Example-based code generation: An effective way to solve this problem is to provide the Coding Agent with a high-quality Agent implementation that follows current best practices as a reference example. This example code should include: correct message formats (such as the latest OpenAI Chat Completions API format), standard tool-calling protocols, recommended model choices (such as gpt-5, claude-4), good context-management patterns (such as properly handling multi-turn conversation history), and engineering practices such as error handling and logging.
Experiment Description
The technical plan of this experiment is to provide Coding Agent with a high-quality Agent implementation as a reference example. When there is a requirement to create a new Agent, the Agent first copies this example code as the basic framework, and then makes targeted modifications based on the user’s specific requirements, instead of generating everything from scratch. This “copy-modify” pattern ensures a lower bound on the quality of the generated code.
Experiment workflow:
- Preparation phase: Create a high-quality example Agent code, including a complete project structure (dependency management, configuration files, main program, tool definitions, etc.)
- Input requirements: Provide Coding Agent with the requirement to create a new Agent (e.g., “Create an Agent that can search the web and summarize information”)

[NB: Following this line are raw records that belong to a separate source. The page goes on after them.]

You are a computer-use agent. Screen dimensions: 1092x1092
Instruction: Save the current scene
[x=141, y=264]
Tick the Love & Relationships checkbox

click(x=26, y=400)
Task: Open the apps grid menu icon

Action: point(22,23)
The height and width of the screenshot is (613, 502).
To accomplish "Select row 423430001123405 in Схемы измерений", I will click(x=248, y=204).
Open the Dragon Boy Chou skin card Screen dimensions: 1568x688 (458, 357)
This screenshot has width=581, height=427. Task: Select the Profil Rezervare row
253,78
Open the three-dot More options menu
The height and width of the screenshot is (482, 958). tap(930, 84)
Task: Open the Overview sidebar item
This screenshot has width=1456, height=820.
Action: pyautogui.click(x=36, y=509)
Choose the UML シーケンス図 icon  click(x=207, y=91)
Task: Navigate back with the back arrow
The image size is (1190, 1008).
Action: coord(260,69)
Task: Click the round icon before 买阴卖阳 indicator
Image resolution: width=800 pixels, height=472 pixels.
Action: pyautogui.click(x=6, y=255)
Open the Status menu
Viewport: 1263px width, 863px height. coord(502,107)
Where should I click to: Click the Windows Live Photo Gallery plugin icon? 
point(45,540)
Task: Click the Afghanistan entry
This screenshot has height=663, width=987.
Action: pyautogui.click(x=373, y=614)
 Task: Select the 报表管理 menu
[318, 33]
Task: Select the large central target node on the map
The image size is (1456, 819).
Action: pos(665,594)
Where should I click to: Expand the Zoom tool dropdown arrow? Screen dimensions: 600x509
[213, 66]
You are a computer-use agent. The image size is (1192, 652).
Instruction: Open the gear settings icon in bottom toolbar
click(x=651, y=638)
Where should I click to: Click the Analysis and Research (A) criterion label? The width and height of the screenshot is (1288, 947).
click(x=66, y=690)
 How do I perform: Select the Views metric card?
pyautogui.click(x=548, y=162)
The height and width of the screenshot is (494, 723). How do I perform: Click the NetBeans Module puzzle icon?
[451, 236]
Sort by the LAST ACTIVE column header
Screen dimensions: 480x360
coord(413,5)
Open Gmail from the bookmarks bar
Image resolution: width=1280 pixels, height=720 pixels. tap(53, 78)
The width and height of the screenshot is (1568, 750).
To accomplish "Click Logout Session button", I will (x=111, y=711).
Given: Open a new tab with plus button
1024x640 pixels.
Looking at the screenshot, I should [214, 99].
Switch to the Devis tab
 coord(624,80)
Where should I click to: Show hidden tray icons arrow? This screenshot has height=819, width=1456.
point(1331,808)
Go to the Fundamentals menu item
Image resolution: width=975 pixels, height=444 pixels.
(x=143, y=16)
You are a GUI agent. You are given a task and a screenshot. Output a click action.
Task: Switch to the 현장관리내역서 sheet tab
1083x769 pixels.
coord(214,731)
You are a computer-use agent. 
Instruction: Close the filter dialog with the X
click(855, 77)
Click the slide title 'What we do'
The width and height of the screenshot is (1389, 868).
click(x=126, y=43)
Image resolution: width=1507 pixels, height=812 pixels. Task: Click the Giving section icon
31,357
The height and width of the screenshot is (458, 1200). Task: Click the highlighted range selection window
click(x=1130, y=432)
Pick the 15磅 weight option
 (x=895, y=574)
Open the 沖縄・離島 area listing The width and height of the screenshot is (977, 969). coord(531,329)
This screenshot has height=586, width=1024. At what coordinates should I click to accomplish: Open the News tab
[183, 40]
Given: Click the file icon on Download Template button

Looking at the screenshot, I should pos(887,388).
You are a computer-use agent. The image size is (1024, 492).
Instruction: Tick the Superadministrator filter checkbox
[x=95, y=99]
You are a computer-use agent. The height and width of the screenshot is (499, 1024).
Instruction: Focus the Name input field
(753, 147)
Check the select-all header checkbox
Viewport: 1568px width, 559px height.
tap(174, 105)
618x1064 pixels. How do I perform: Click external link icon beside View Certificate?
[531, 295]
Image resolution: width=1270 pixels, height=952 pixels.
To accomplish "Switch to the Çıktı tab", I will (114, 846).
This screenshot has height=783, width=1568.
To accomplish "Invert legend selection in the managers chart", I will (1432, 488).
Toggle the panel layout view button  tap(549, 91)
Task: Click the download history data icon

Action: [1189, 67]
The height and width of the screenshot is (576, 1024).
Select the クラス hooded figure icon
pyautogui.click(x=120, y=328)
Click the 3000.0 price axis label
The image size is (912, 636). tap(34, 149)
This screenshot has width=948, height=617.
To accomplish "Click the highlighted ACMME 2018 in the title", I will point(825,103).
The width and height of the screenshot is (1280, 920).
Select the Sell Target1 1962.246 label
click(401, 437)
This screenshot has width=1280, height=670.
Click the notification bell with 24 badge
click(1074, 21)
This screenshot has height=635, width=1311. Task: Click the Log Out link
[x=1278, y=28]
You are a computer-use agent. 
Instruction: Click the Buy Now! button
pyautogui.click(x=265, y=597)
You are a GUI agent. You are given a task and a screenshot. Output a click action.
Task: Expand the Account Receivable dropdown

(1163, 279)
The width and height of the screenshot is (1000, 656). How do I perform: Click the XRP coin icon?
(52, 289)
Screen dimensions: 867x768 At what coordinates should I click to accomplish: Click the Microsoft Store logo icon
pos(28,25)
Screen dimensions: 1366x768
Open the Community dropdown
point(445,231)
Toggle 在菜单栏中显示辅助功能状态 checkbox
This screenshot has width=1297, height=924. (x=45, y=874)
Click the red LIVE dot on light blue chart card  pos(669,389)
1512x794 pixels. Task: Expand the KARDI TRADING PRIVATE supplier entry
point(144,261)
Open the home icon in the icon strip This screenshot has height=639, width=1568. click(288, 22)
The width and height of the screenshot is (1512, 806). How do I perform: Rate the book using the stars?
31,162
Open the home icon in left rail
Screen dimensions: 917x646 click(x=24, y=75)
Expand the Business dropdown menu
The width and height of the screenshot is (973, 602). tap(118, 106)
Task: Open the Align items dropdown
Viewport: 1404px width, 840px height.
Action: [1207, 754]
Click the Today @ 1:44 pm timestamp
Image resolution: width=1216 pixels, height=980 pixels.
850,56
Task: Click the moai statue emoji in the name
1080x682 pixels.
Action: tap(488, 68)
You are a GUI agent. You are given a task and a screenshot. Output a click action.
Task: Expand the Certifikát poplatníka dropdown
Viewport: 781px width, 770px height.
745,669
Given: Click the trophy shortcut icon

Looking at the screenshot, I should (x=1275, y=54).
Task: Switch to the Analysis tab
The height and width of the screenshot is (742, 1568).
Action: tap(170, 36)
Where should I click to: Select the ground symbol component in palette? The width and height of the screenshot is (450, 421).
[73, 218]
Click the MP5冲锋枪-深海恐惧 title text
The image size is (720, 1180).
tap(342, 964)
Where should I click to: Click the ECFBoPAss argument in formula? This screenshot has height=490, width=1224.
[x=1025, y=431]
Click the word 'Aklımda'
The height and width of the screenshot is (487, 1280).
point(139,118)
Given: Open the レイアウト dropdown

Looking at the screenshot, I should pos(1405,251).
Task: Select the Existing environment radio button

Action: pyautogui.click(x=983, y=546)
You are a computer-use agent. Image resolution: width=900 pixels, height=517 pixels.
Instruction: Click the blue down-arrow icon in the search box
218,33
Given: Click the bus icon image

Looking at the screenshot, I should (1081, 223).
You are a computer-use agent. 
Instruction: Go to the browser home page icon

- Observe the generation process: Record how the Agent understands the requirements and how it modifies the example code (such as adding a
web_searchtool, adjusting prompts, modifying the main loop logic) - Quality check: Examine the quality of the generated code—whether the message format is standard, whether the tool invocation protocol is correct, whether the model selection is appropriate, and whether the code structure is clear
- Functional testing: Actually run the generated Agent and test whether it can successfully complete the specified tasks
Controlled experiment: Compare the two modes of “modifying based on an example” and “generating from scratch”:
- Code quality: Check the correctness of API formats, model names, error handling, and other aspects
- Development efficiency: Record the time from requirement input to a runnable Agent
- Success rate: Count whether the generated Agent can pass the test in one go, or how many rounds of debugging and fixing are needed
Expected acceptance results
- Coding Agent can successfully create new Agents, and the generated code can run and complete basic tasks.
- The generated Agent code uses standard message formats and tool invocation protocols.
- The generated Agent uses the currently recommended models and APIs, rather than an outdated tech stack.
- The generated Agent can correctly manage multi-turn dialogue context and state.
- The “modifying based on an example” mode yields higher code quality and development efficiency than the “generating from scratch” mode.